__WHAT NEEDS TO BE DONE__.
Print all the records below exactly as they stand, but leave out the pictures.

__PROVIDED RECORDS__.
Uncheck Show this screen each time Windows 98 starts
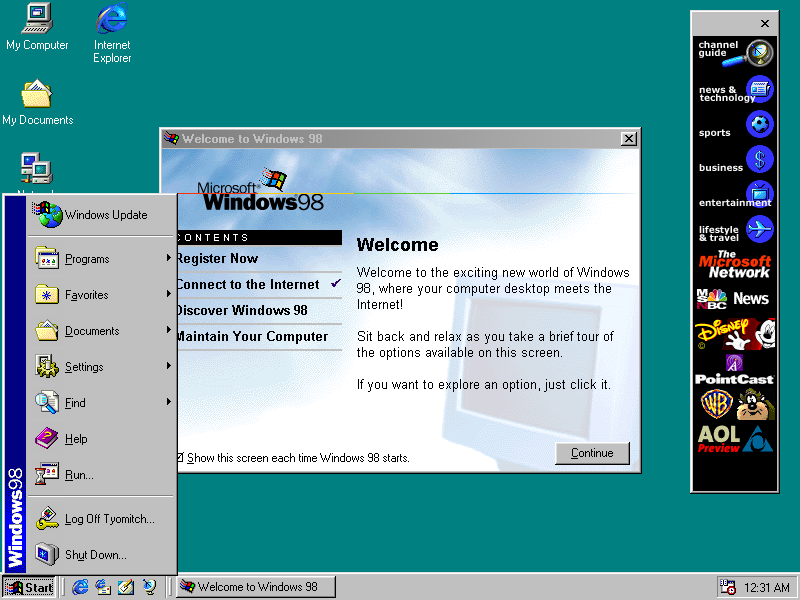179,458
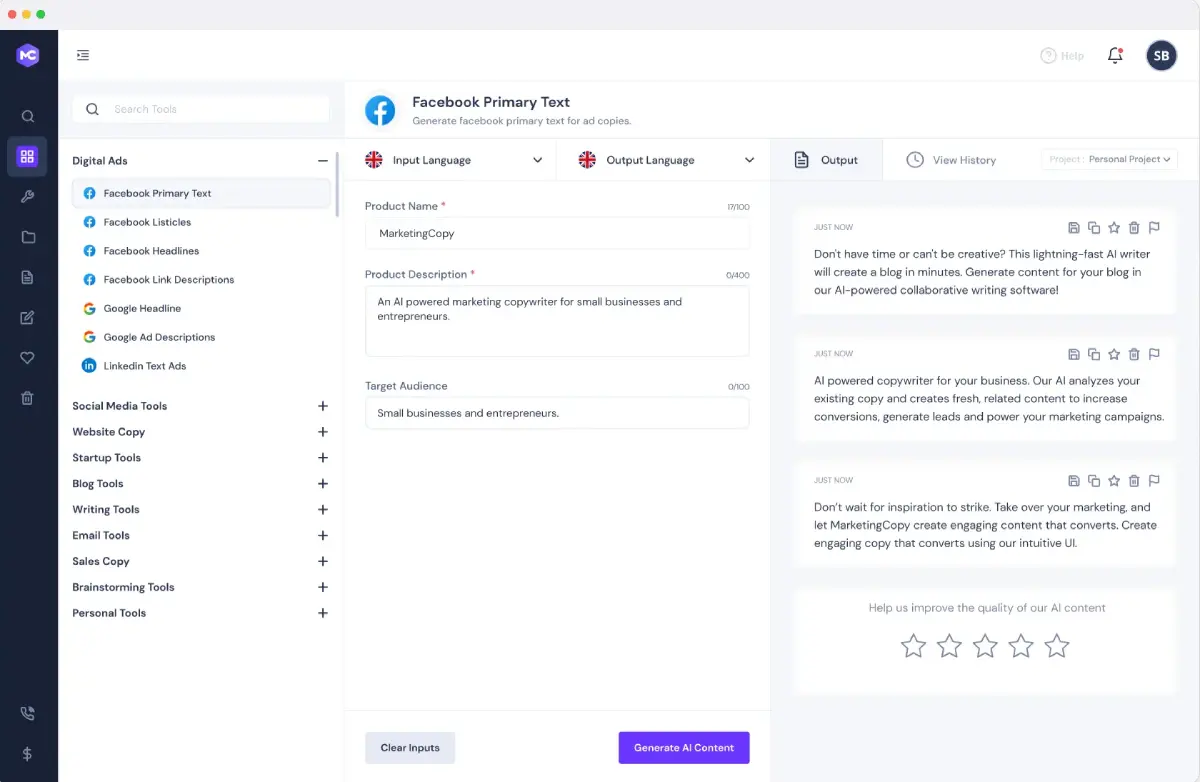Click the Generate AI Content button
Viewport: 1200px width, 782px height.
pyautogui.click(x=684, y=748)
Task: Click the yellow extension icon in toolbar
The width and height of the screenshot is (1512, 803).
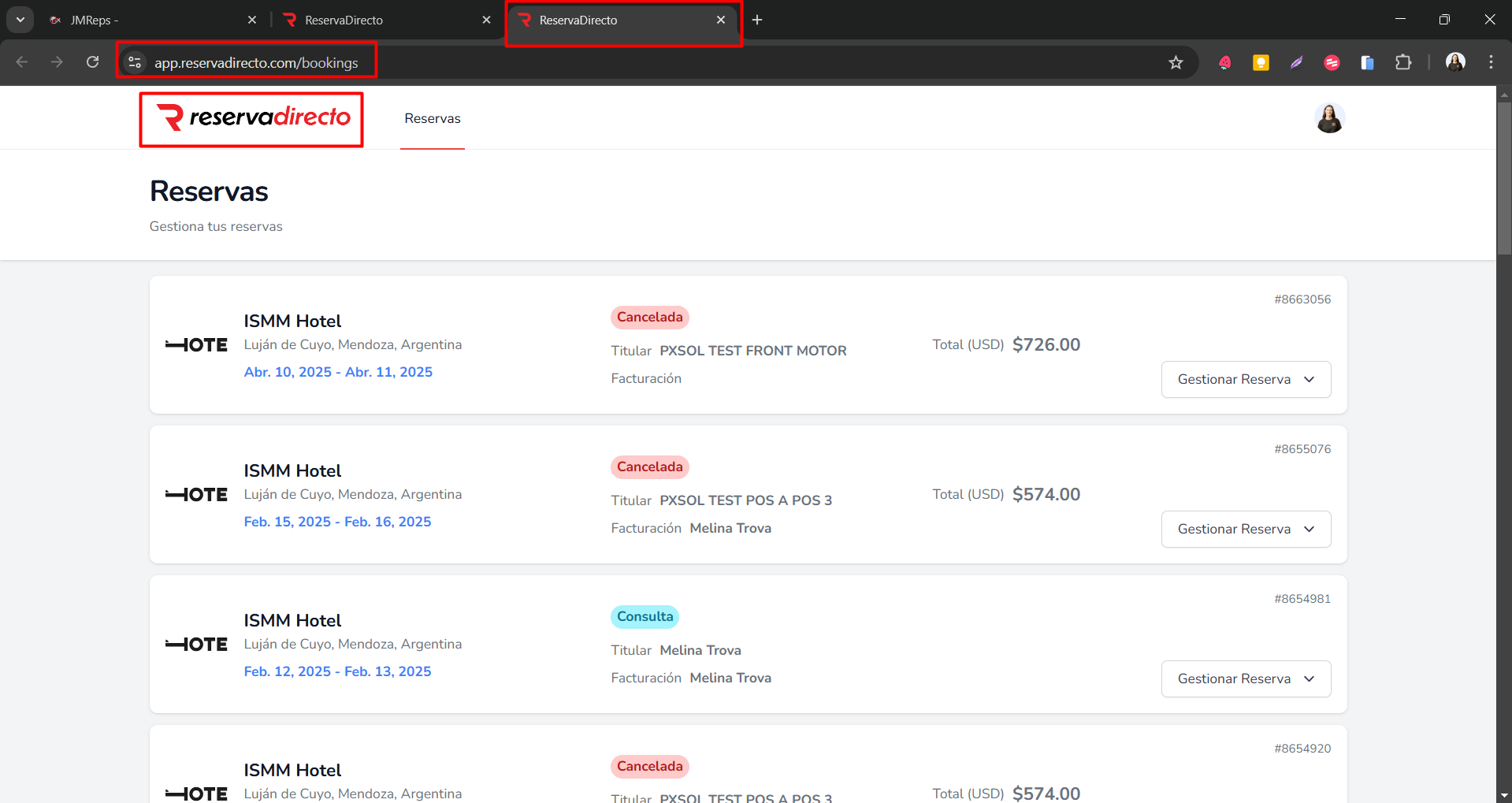Action: (1261, 63)
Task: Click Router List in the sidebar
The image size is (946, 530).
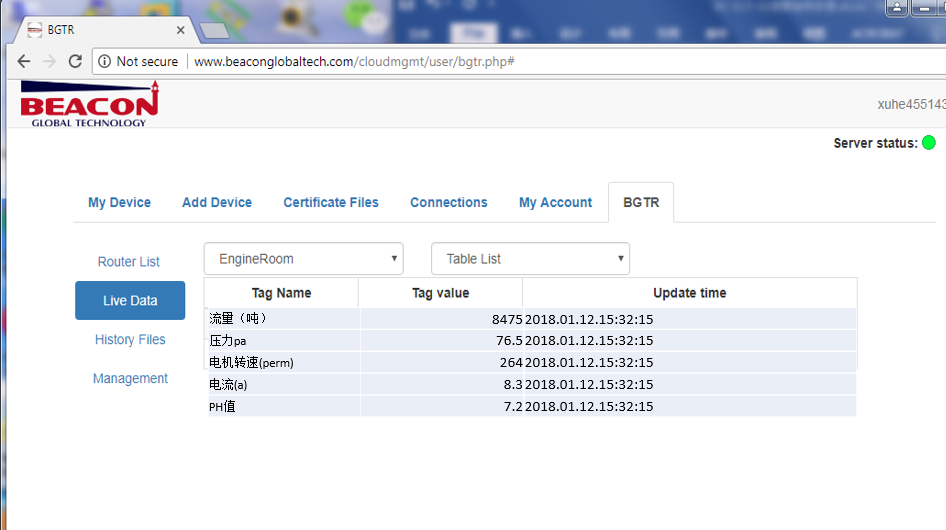Action: click(x=129, y=262)
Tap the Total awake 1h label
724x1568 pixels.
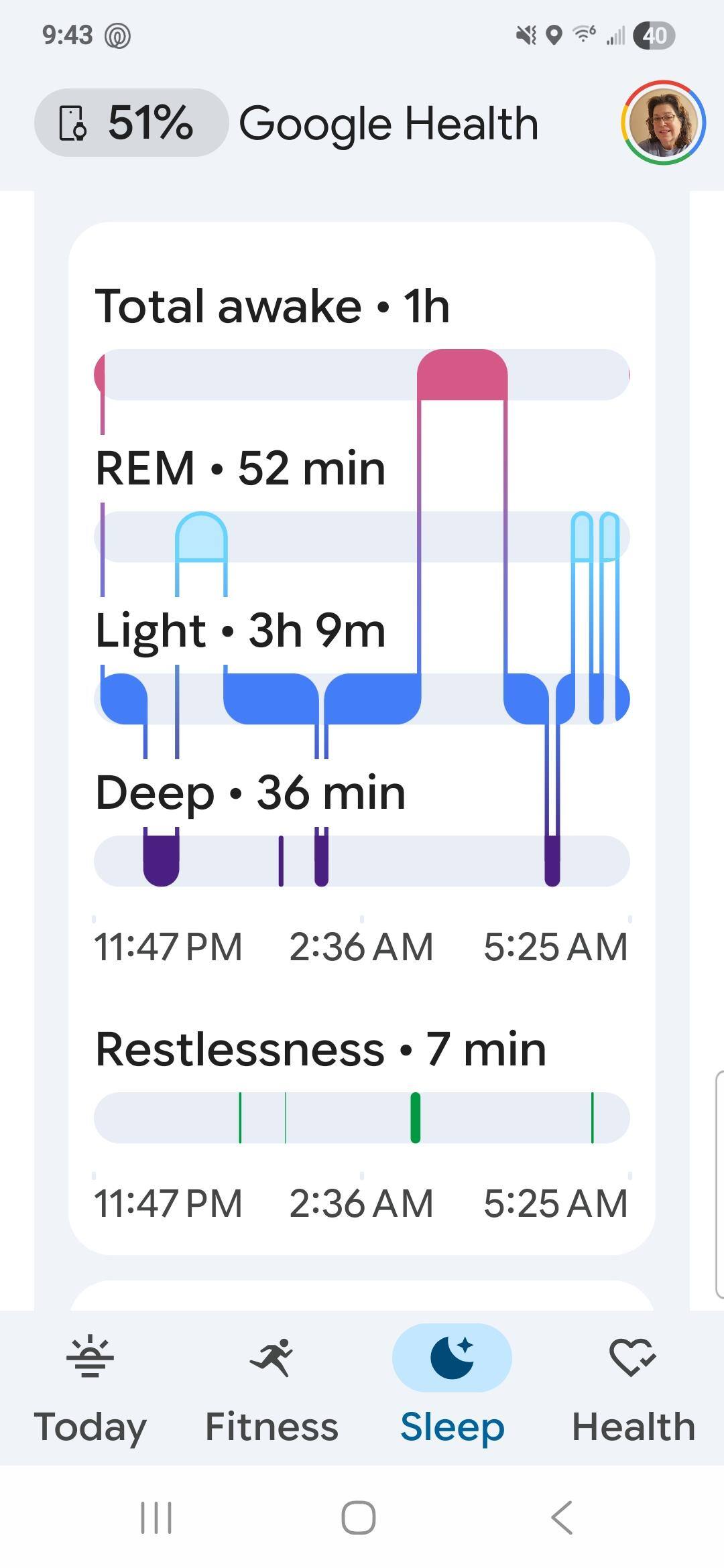click(x=272, y=307)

__EXPECTED OUTPUT__.
Uncheck Show this screen each time Windows 98 starts
179,458
Click the Generate AI Content button
Viewport: 1200px width, 782px height.
pyautogui.click(x=684, y=748)
Task: Click the yellow extension icon in toolbar
The width and height of the screenshot is (1512, 803).
Action: (1261, 63)
Task: Click Router List in the sidebar
The image size is (946, 530).
Action: click(x=129, y=262)
Tap the Total awake 1h label
724x1568 pixels.
click(x=272, y=307)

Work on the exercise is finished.